Test 3: Null hypothesis: the samples in the two studies were drawn randomly from the same population, and therefore if the methods of both studies were repeated many times the mean estimate of B obtained by the method of the first study would not exceed the mean estimate of B obtained by the method of the second study. Tested using results from both studies. Conclusion: Do not reject null hypothesis at 5% significance level (p = 0.12).

Thus the two studies yield different conclusions at the 5% significance level regarding the coefficient B, but their results are not so different that it would be implausible to attribute the difference to sampling error.
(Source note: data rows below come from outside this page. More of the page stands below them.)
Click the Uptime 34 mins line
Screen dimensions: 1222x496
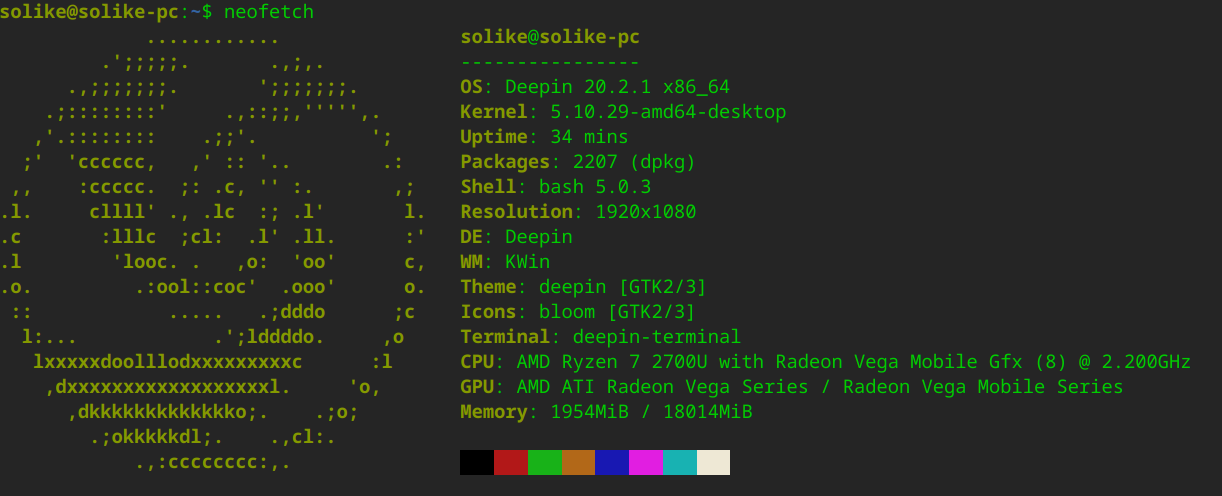(x=544, y=137)
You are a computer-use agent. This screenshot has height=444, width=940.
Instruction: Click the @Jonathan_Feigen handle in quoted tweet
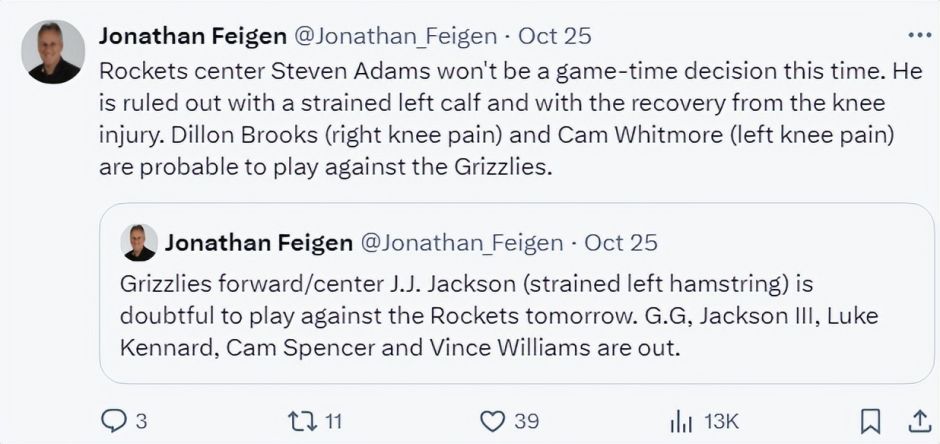[x=460, y=243]
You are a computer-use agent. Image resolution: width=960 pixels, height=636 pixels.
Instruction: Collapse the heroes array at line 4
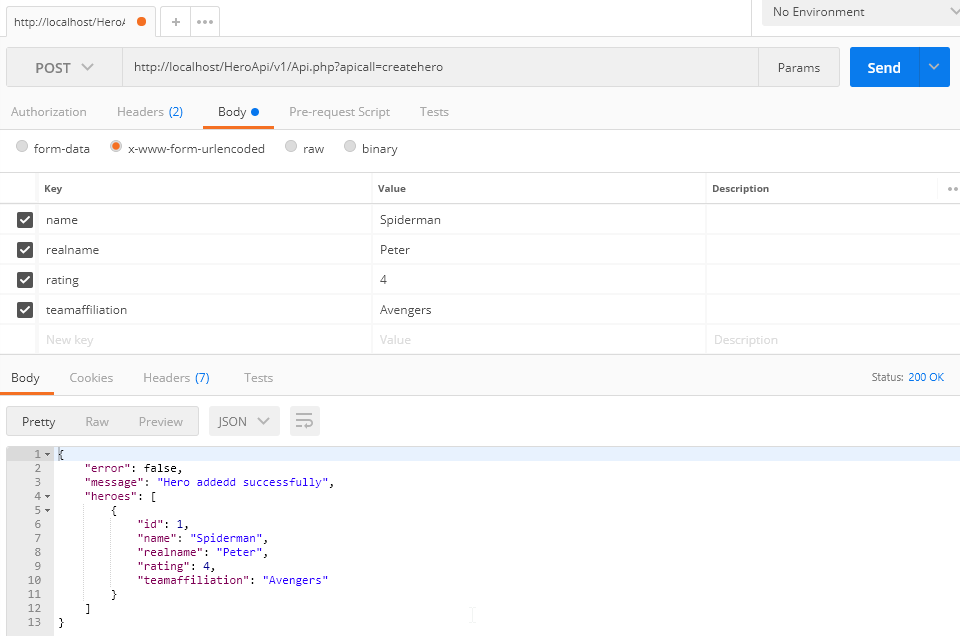[47, 496]
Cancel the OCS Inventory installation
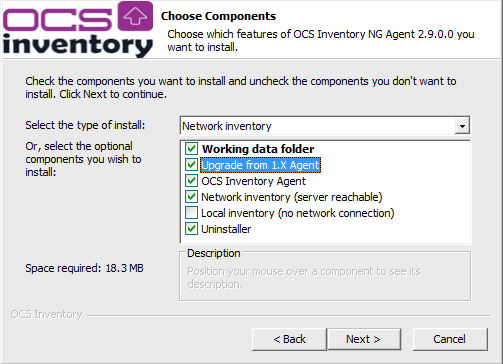 pos(450,339)
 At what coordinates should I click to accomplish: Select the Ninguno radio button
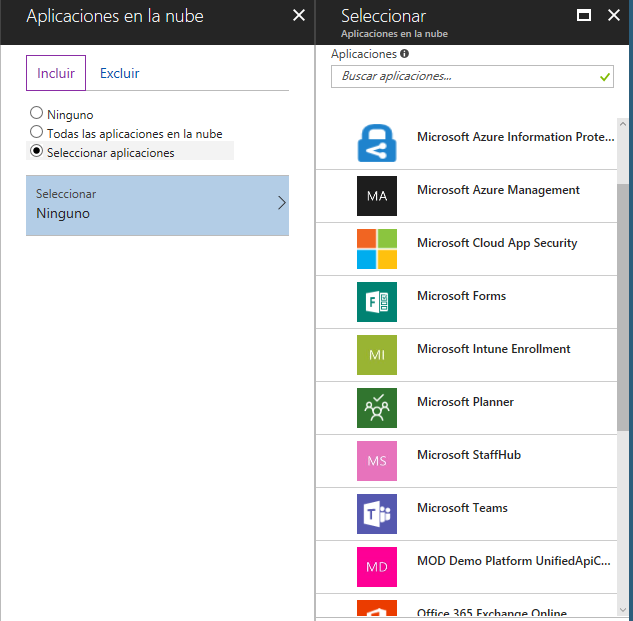click(x=37, y=114)
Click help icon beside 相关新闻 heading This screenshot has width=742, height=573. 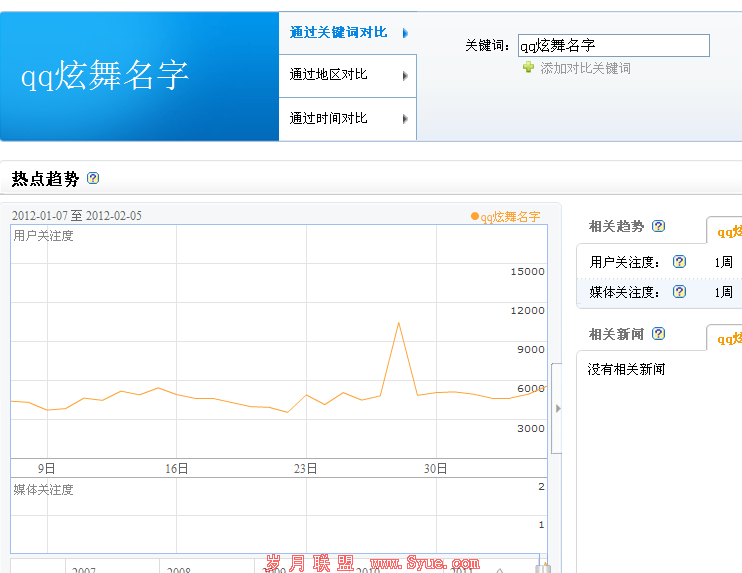(x=658, y=334)
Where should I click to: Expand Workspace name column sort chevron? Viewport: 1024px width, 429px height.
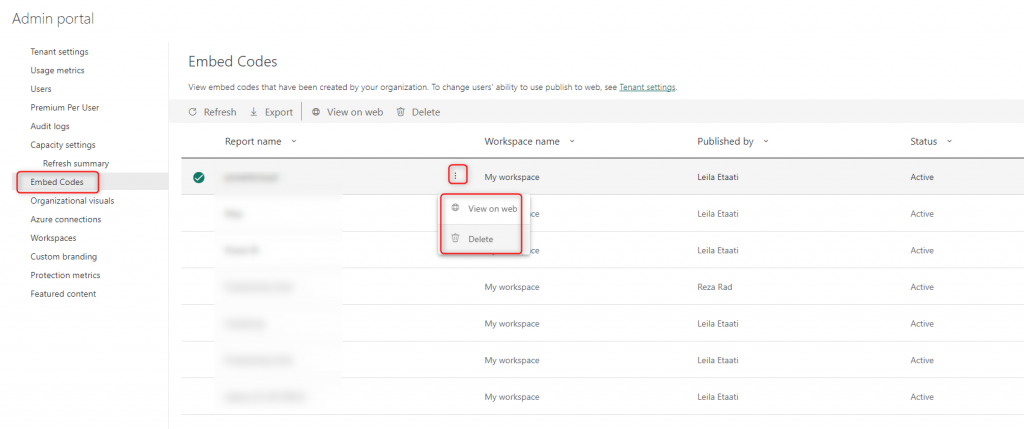[x=572, y=141]
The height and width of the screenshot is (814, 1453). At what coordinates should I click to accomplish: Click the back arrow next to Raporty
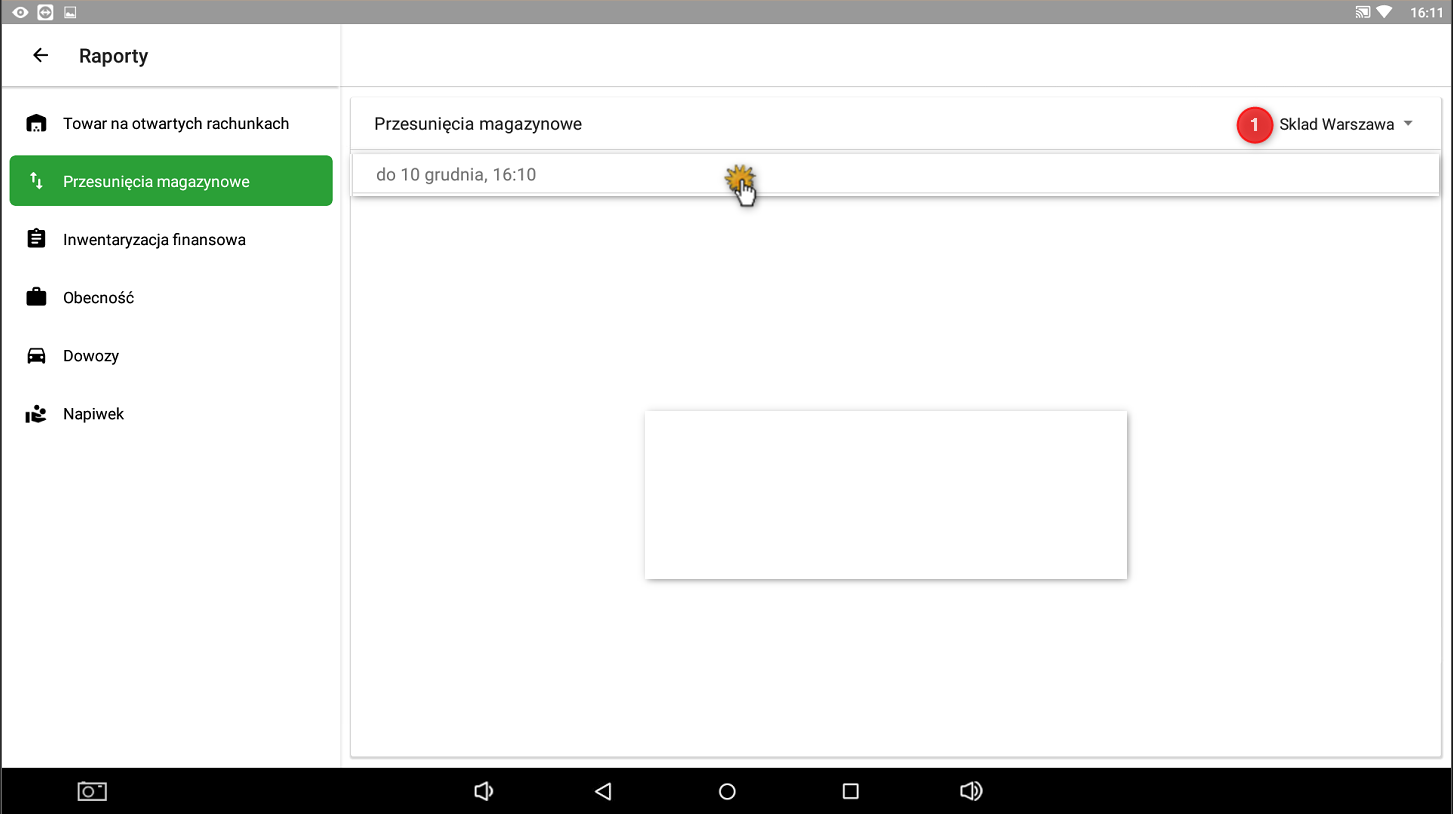pyautogui.click(x=40, y=56)
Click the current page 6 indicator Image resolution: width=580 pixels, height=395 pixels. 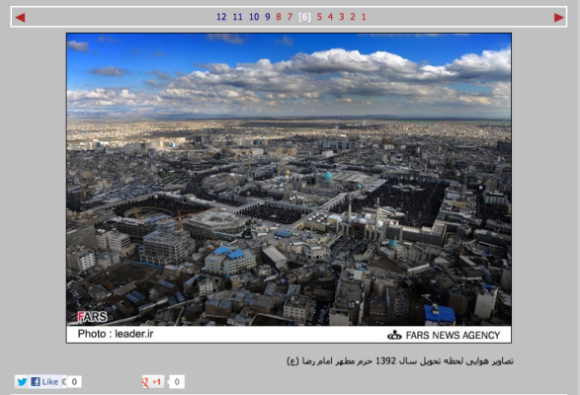click(x=304, y=17)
Such a situation is not well described by saying that the results of the two studies are dissimilar, nor by saying that they are similar. Where results are of a statistical nature, there is no sharp distinction between similarity and dissimilarity. A more appropriate statement would be that the results of the second study differ from those of the first, but not by more than can reasonably be attributed to random variation between samples. Such a situation is unlikely to be resolved without further studies.

Notes and References

1. Casadevall A & Fang F C (2010) Editorial: Reproducible Science Infection and Immunity 78(12) pp 4972-5 http://www.ncbi.nlm.nih.gov/pmc/articles/PMC2981311/

2. Asendorpf J B, Conner M & 14 others (2013) Recommendations for increasing replicability in psychology European Journal of Personality 27(2) pp 108-119 http://onlinelibrary.wiley.com/doi/10.1002/per.1919/abstract

3. Some examples are described in:
Zimmer C (25/6/2011) It’s Science, But Not Necessarily Right The New York Times http://www.nytimes.com/2011/06/26/opinion/sunday/26ideas.html?emc=eta1&_r=1& Trouble at the lab, The Economist (19/10/2013) pp 23-27

4. Drummond C (2009) Replicability is not Reproducibility: Nor is it Good Science Proceedings of the Evaluation Methods for Machine Learning Workshop at the 26th ICML, Montreal, Canada, 2009 p 2 http://www.site.uottawa.ca/ICML09WS/papers/w2.pdf

5. Casadevall A & Fang F C, as 1 above, p 4973

6. Drummond, as 4 above, p 2

7. Asendorpf et al, as 2 above, p 109

8. Asendorpf et al, as 2 above, p 109

9. The test calculations assume that the samples are large enough that the distributions of the test statistics approximate to the normal distribution. For test 1, z = (11.6 – 10.0) / 0.8 = 2.0, hence (from tables) cumulative probability of the standard normal distribution = 0.98, so p = 0.02. For test 2, z = (10.4 – 10.0) / 0.6 = 0.67, hence cumulative probability = 0.75, so p = 0.25. Test 3 is a comparison of means with unequal variance, the test statistic being (11.6 – 10.4) / (Sqrt(Sum of squares of 0.8 & 0.6)) = 1.2, hence cumulative probability = 0.88, so p = 0.12.